米連邦捜査局(FBI)が米国家安全保障局(NSA)の元契約社員を機密情報窃盗の疑いで逮捕していたと、複数の米メディア(New York TimesForbesCNETなど)が現地時間2016年10月5日に報じた。

 逮捕されたのは米メリーランド州グレンバーニーに住むHarold Thomas Martin III容疑者(51歳)で、政府の業務を請け負う米コンサルティング企業Booz Allen Hamiltonに勤めていた。Booz AllenはすぐにMartin容疑者を解雇し、当局の捜査に協力している。

 2013年に米政府の大規模監視活動を告発したEdward Snowden容疑者も、Booz Allenの社員だった。

 捜査当局および情報当局の幹部からの情報によると、FBIは、中国、イラン、北朝鮮、ロシアなど外国政府のネットワークをハッキングするために開発されたプログラムのコードを、Martin容疑者がNSAから盗んだかどうか調べていたという。

 2016年8月に、NSAの監視ツールに使われていたものだとするソースコードが、「Shadow Brokers」を名乗るグループによって公開される事件があった。
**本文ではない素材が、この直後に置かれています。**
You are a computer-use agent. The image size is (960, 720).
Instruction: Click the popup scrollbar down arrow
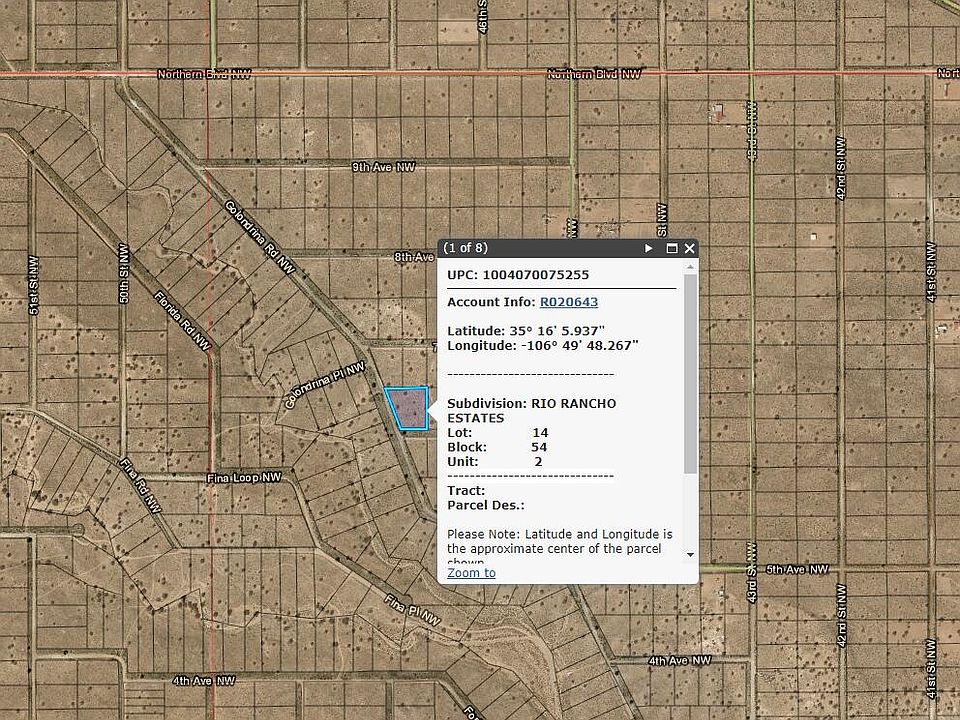click(689, 554)
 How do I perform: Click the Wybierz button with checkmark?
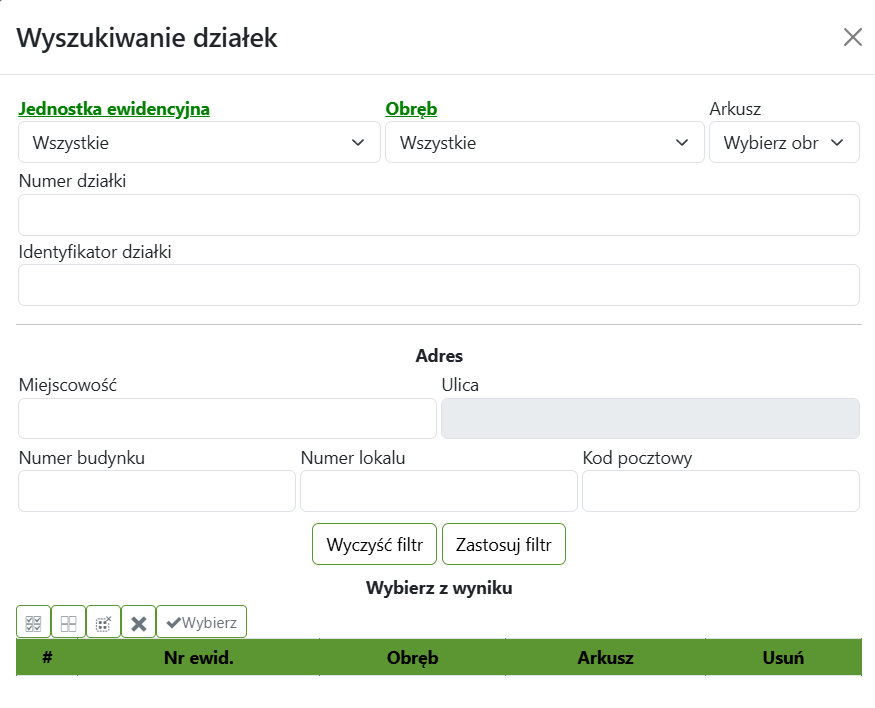click(x=201, y=621)
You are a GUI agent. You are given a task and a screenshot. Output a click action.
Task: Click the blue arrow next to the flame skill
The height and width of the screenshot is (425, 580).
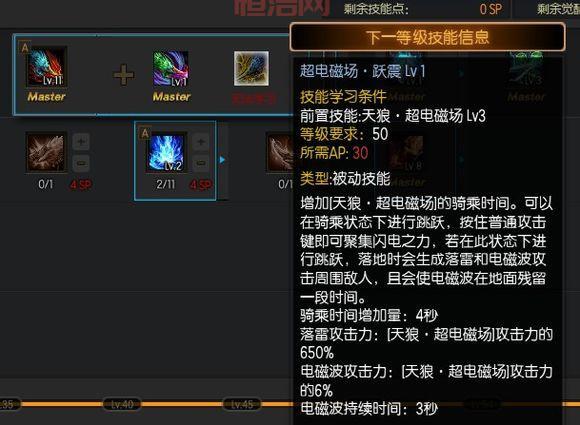[x=222, y=159]
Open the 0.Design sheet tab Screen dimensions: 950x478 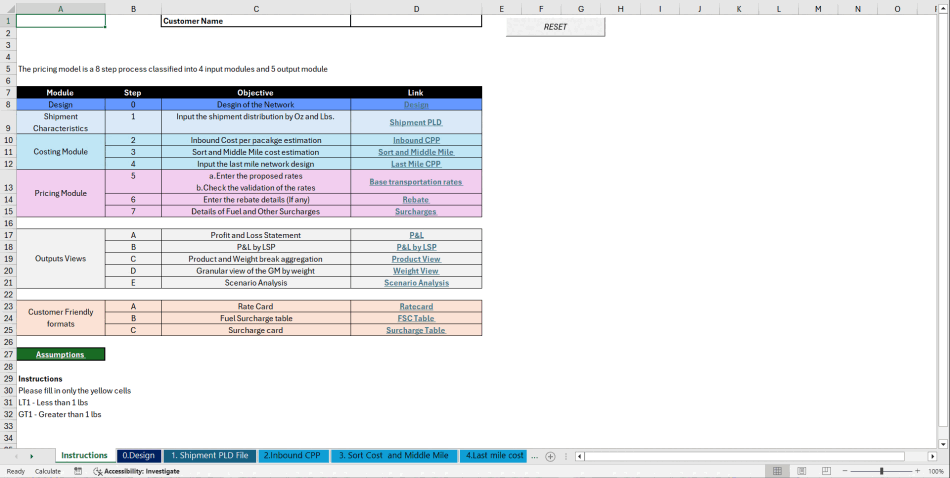click(x=138, y=456)

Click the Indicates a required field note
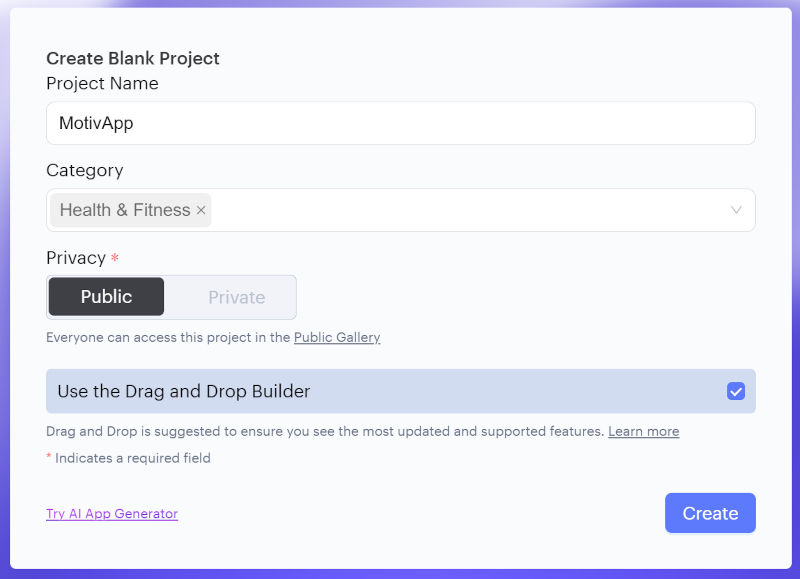tap(132, 458)
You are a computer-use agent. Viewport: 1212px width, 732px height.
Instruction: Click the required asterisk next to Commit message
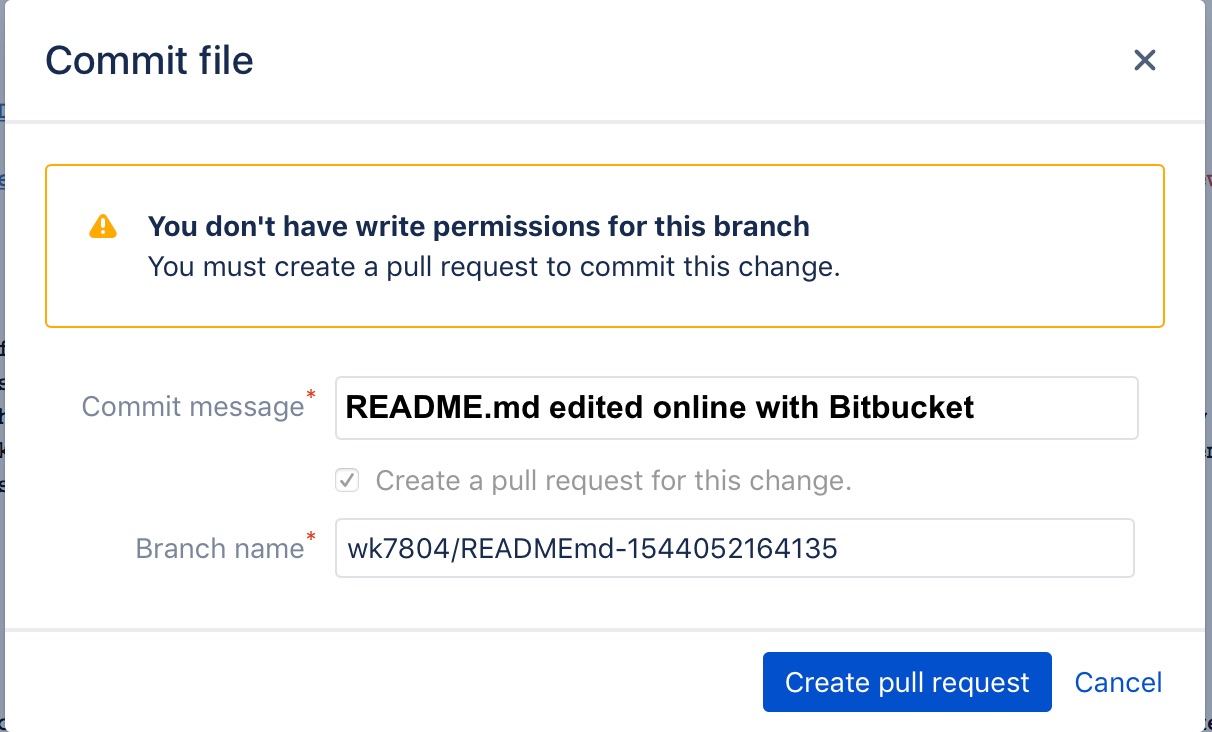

 FBIは同月、Martin容疑者の自宅と車の中に、政府の極秘情報を含む書類とデジタルデータを見つけ、押収した。Martin容疑者は、政府財産の窃盗、機密書類の無許可の移動および保有などの容疑で起訴されている

 なおMartin容疑者が問題のソースコード流出に関わっているかどうかは、現時点で明らかになっていない。